Review: Balearic veteran James Bright - formerly one-half of Lux alongside Steve 'Afterlife' Miller - flexes his electronic muscles on this three-tracker for Sprechen. 'These Machines' itself kicks things off, fusing elements of Italo and vintage acid into an angular concoction that's sure to inspire the thowing of a few shapes out on the floor. 'Vibration' then takes us into proper Balearic territory, being a piano-sprinkled head-nodder powered along by a pleasingly chunky bassline, while 'Hot Metropolis' offers up a more contemplative, late-night variation on the overall synth-y theme. Forward-thinking stuff as ever from the Manchester label.
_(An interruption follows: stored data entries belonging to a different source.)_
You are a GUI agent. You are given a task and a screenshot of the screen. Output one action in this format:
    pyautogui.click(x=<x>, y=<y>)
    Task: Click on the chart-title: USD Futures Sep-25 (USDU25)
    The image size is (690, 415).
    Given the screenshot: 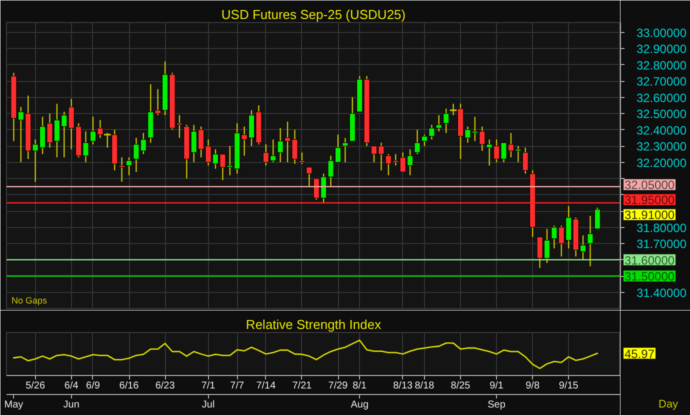 What is the action you would take?
    pyautogui.click(x=314, y=14)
Review: Based in Jakarta in Indonesia, where he works as a tattooist and graphic designer by day and DJs by night, Bayu Putra Pratama AKA Baypoet has just one previous release to his name that we know of, on the Metropolis label. Now he comes to Manchester's Sprechen with a two-tracker that blends house, disco, prog and Italo influences. It's probably the latter that gives 'Outer' most of its flavour - just check out those analogue synth throbs. It's the title cut that stands out for yours truly, though - mostly thanks to some old school hands-in-the-air pianos that render the mid-section a truly uplifting experience.
Review: No less a personage than dance music historian extraordinaire Bill Brewster is the man wearing the 'selecter' hat for this five-track V/A offering from Stretford-based Sprechen. Andy Buchan's 'Reasons' is a reworking of Ian Dury classic 'Reasons To Be Cheerful', Yum Yum Club's 'An Acid Love Feel Track' bites Donna Summer and Yootis's 'Preach' takes liberties with the Peech Boys' 'Don't Make Me Wait'; that suggests the other two cuts may also be re-edits, though if that's true we couldn't tell you what of! All the same, these are five reliable workouts that'll get contemporary disco floors shimmying for sure.
Review: Chris Massey's label outta the UK has been going strong in 2021 with a string of releases that's taken in jams from Elliott Lion and classy Leeds act PBR StreetGang - alongside debuting the sounds Psychederek. Keeping it bouncing is JIGGYJIGGYJIGGY with The Gyration E.P. that introduces a fresh new name to the Sprechen label via four rave-tainted, techy, disco and classic house bangers. With slamming claps, rhodesy keys and deft "Who's Afraid Of Detroit" references killing it in "Hot At The Time", "Kong" keeps it deep yet warm with its bassline and pads - and with trippy vocals to boot - find some straight up soulful and warm house numbers in "I Can't Describe". With some gnarly electro thrown in the mix thanks to "Venezuela", it's an EP super reminiscent of an emerging Azari & III - Hungry For The Power!
Review: An apt title here for an EP that comes from a Leeds-based duo on a label that's headquartered in Stretford. The EP packs two tracks in four mixes, and is very much the proverbial game of two halves: Bonar Bradbury and Tom Thorpe's two originals both draw heavily on Italo/cosmic disco for inspiration, the latter also having something of an epic, proggy kinda feel, but the accompanying remixes - Elle's Gotta Chase Paradise Reshape of 'GCP' and the Psychederek Remix of 'Condor' - have much more of an indie-ish edge, the former rocking an almost coldwave/goth-y vibe while the latter recalls assorted UK indie bands' late 80s electronic dabblings.